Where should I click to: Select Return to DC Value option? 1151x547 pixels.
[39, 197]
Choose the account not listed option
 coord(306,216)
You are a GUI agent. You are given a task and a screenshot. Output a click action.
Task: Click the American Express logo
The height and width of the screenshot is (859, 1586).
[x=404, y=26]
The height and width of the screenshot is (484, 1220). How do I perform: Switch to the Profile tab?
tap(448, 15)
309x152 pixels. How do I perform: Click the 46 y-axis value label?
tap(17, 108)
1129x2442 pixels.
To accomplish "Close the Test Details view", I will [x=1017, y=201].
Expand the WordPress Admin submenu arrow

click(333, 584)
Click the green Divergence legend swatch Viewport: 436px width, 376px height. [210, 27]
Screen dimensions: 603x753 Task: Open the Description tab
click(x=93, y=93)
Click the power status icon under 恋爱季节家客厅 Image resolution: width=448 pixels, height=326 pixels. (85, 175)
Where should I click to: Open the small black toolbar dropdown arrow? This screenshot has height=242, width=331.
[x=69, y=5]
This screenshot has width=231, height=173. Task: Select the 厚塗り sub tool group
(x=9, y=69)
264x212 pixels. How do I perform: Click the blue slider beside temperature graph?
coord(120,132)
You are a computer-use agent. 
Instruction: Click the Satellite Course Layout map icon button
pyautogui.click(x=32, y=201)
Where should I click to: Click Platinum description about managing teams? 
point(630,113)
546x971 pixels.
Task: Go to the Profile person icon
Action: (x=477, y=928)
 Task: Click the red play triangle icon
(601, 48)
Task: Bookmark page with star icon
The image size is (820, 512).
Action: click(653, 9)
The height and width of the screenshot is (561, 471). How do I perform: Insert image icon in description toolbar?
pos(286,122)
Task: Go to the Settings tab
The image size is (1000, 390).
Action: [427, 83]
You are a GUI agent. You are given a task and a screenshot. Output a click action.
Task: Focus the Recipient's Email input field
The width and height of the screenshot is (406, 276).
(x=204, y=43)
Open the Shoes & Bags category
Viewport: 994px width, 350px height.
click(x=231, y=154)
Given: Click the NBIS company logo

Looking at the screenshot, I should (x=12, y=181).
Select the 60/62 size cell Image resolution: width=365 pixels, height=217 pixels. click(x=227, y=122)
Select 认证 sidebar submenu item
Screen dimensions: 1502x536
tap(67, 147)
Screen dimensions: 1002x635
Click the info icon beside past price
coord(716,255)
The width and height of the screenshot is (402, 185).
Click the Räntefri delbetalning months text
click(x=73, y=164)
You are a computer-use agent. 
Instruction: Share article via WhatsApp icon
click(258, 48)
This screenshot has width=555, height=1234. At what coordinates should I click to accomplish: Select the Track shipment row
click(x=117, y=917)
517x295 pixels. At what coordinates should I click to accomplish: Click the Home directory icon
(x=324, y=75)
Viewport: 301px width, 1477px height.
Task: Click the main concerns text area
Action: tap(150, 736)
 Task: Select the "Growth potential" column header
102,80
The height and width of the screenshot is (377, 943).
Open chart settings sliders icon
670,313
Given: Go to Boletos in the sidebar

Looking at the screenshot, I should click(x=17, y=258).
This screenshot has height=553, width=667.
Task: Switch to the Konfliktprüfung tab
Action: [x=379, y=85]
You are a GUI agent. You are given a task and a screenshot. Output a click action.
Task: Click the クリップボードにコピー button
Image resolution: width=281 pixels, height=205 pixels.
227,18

======

**ABOUT THIS EXERCISE**
Retype every entry above, word for word.

**ANSWER**
Where should I click to: Select Return to DC Value option? 1151x547 pixels.
[39, 197]
Choose the account not listed option
 coord(306,216)
You are a GUI agent. You are given a task and a screenshot. Output a click action.
Task: Click the American Express logo
The height and width of the screenshot is (859, 1586).
[x=404, y=26]
The height and width of the screenshot is (484, 1220). How do I perform: Switch to the Profile tab?
tap(448, 15)
309x152 pixels. How do I perform: Click the 46 y-axis value label?
tap(17, 108)
1129x2442 pixels.
To accomplish "Close the Test Details view", I will [x=1017, y=201].
Expand the WordPress Admin submenu arrow

click(333, 584)
Click the green Divergence legend swatch Viewport: 436px width, 376px height. [210, 27]
Screen dimensions: 603x753 Task: Open the Description tab
click(x=93, y=93)
Click the power status icon under 恋爱季节家客厅 Image resolution: width=448 pixels, height=326 pixels. (85, 175)
Where should I click to: Open the small black toolbar dropdown arrow? This screenshot has height=242, width=331.
[x=69, y=5]
This screenshot has width=231, height=173. Task: Select the 厚塗り sub tool group
(x=9, y=69)
264x212 pixels. How do I perform: Click the blue slider beside temperature graph?
coord(120,132)
You are a computer-use agent. 
Instruction: Click the Satellite Course Layout map icon button
pyautogui.click(x=32, y=201)
Where should I click to: Click Platinum description about managing teams? 
point(630,113)
546x971 pixels.
Task: Go to the Profile person icon
Action: (x=477, y=928)
 Task: Click the red play triangle icon
(601, 48)
Task: Bookmark page with star icon
The image size is (820, 512).
Action: click(653, 9)
The height and width of the screenshot is (561, 471). How do I perform: Insert image icon in description toolbar?
pos(286,122)
Task: Go to the Settings tab
The image size is (1000, 390).
Action: [427, 83]
You are a GUI agent. You are given a task and a screenshot. Output a click action.
Task: Focus the Recipient's Email input field
The width and height of the screenshot is (406, 276).
(x=204, y=43)
Open the Shoes & Bags category
Viewport: 994px width, 350px height.
click(x=231, y=154)
Given: Click the NBIS company logo

Looking at the screenshot, I should (x=12, y=181).
Select the 60/62 size cell Image resolution: width=365 pixels, height=217 pixels. click(x=227, y=122)
Select 认证 sidebar submenu item
Screen dimensions: 1502x536
tap(67, 147)
Screen dimensions: 1002x635
Click the info icon beside past price
coord(716,255)
The width and height of the screenshot is (402, 185).
Click the Räntefri delbetalning months text
click(x=73, y=164)
You are a computer-use agent. 
Instruction: Share article via WhatsApp icon
click(258, 48)
This screenshot has width=555, height=1234. At what coordinates should I click to accomplish: Select the Track shipment row
click(x=117, y=917)
517x295 pixels. At what coordinates should I click to accomplish: Click the Home directory icon
(x=324, y=75)
Viewport: 301px width, 1477px height.
Task: Click the main concerns text area
Action: tap(150, 736)
 Task: Select the "Growth potential" column header
102,80
The height and width of the screenshot is (377, 943).
Open chart settings sliders icon
670,313
Given: Go to Boletos in the sidebar

Looking at the screenshot, I should click(x=17, y=258).
This screenshot has height=553, width=667.
Task: Switch to the Konfliktprüfung tab
Action: [x=379, y=85]
You are a GUI agent. You are given a task and a screenshot. Output a click action.
Task: Click the クリップボードにコピー button
Image resolution: width=281 pixels, height=205 pixels.
227,18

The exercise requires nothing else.